| Task requirements |
Could you restate all of the records exactly, leaving out the pictures?

━━ Extracted information

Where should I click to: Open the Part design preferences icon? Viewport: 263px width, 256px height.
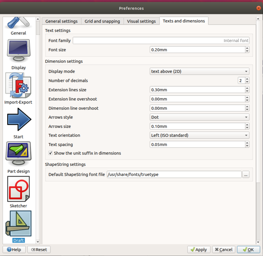18,154
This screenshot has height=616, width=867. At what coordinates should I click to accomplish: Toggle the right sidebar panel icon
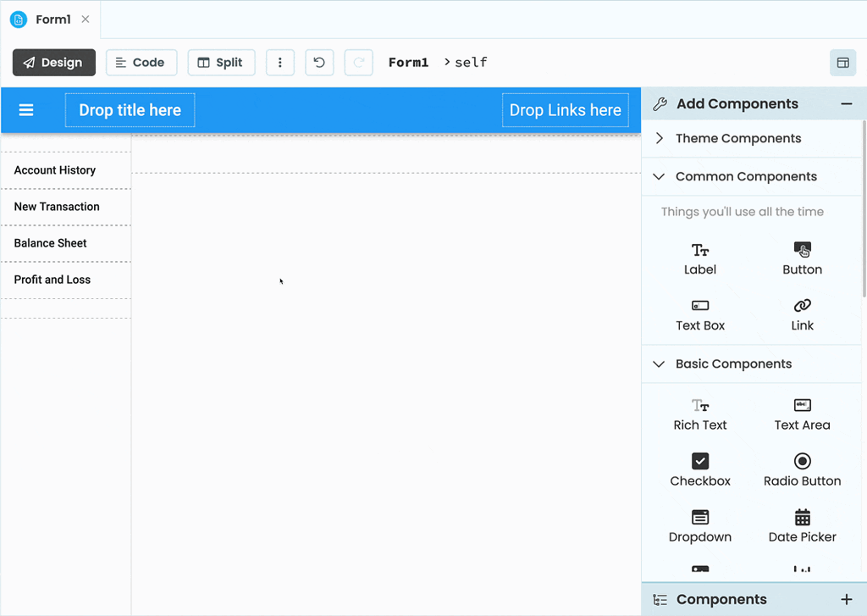(842, 62)
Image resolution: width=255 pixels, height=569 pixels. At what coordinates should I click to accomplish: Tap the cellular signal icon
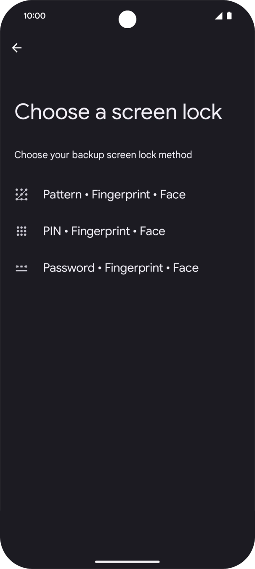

━━━━

| Response area |
Where should I click to: Open the Part design preferences icon? Viewport: 263px width, 256px height.
18,154
This screenshot has height=616, width=867. At what coordinates should I click to accomplish: Toggle the right sidebar panel icon
(842, 62)
Image resolution: width=255 pixels, height=569 pixels. At what coordinates should I click to accomplish: Tap the cellular signal icon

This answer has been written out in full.